[Materials provided Boundary: Start]

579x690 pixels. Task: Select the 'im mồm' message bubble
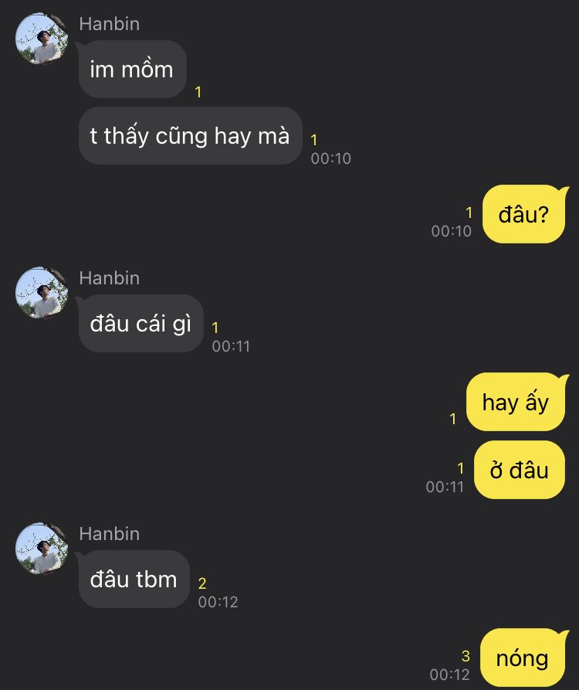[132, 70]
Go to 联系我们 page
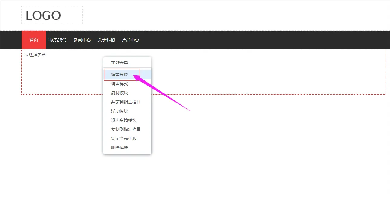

[Materials provided Boundary: End]
[Materials provided Boundary: Start]

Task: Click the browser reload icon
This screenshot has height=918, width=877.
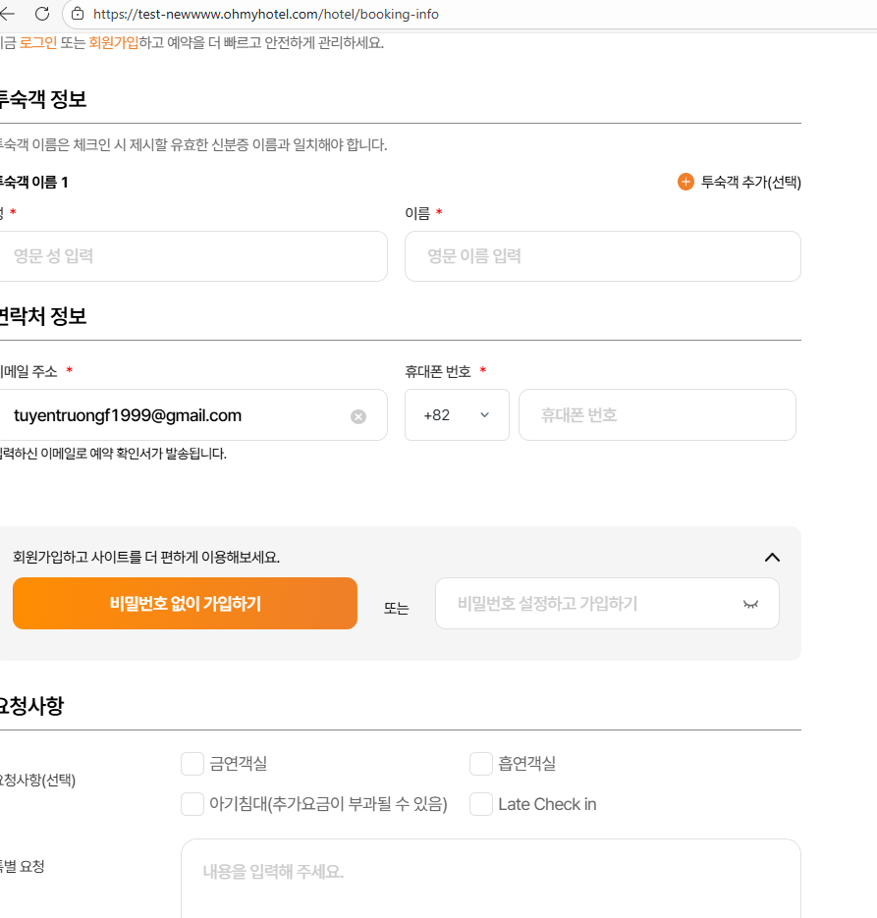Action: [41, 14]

[Materials provided Boundary: End]

Taking the entries above, copy word for word the lines from the one with "579x690 pixels. Task: Select" up to and including the one with "Go to 联系我们 page", without any picture.

579x690 pixels. Task: Select the 'im mồm' message bubble
[132, 70]
Go to 联系我们 page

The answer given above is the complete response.